It looks as if Canada will slip out of the top six in CONCACAF when the new FIFA rankings come out later this month.

That means the Canadian men will have to maximize points from international windows in March and June and hope El Salvador stumbles in order to return to the top six – and gain a berth in the Hex, the most direct World Cup qualifying route in the region.

Canada moved up six spots to No. 69 – good for sixth spot in CONCACAF – after a historic 2-0 win over the U.S. on Oct. 15 in Toronto. But the 23rd-ranked Americans rallied for a 4-1 victory in the Nov. 15 rematch in Orlando – and then won League A Group A by defeating No. 179 Cuba 4-0 on Tuesday.

While the Canadians stumbled, No. 73 El Salvador blanked the 153rd-ranked Dominican Republic 2-0 and No. 189 Montserrat 1-0 – thanks to a 91st-minute goal – over the past week to win League B Group B. It was El Salvador’s fifth win in six CONCACAF Nations League outings.

Current Canada Soccer calculations have El Salvador vaulting over Canada to sixth spot in the region with 1,346 points and Canada dropping to seventh with 1,331. While the gap is just 15 points, it will likely be hard to bridge.

Honduras stands fifth (1,371 points). Curacao is eighth (1,318), followed by Panama (1,304) and Haiti (1,285). The next rankings are due out Nov. 28.

The top six in CONCACAF, which covers North and Central America and the Caribbean, in the June rankings will qualify for the Hex round of World Cup qualifying. From that, three teams will book their ticket to Qatar in 2022.

Teams ranked seven through 35th in the region will have to slog it out in a separate qualifying bracket, with the last team standing moving on to face the fourth-placed Hex team to determine who advances to an intercontinental World Cup qualifying playoff.

“We’ve got to be optimistic. … We’ve left it to the gods, the football gods, to some degree,” Canada coach John Herdman said after the U.S. loss earlier this month. “But we’re going to keep pushing at it and I think our luck’s going to come our way. It’ll come for Canada. We’re going to have to make our luck maybe in the March FIFA window and then in the June window. I mean that’s reality, to pick up the FIFA rankings points.”

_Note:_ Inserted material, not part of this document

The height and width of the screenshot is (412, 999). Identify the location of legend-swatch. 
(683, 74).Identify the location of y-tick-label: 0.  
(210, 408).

Herdman said his team will learn from the U.S. loss.

“For Canada, we missed a big opportunity. I’ve got to own up to that. We missed a big chance tonight,” he said in his postgame news conference in Orlando. “We know we’ve got the quality because in periods we show we’re competing with one of the best teams in CONCACAF.”

Canada’s first job is finding suitable opponents.

“We knew that March window was going to be important. … The big question is who wants to play Canada in that window?” Herdman said in Orlando. “We’ve been working hard behind the scenes to make sure that we’ve got these teams lined up that can give us a range of points that are realistic for us based on where we’re at on our journey.”

“As an organization, we’ll be … doing whatever we can to go to the Hex,” he added.

Canada can play two matches in each international window, as long as both are in the same region. It can also schedule matches outside the FIFA windows, but such games are worth half the ranking points.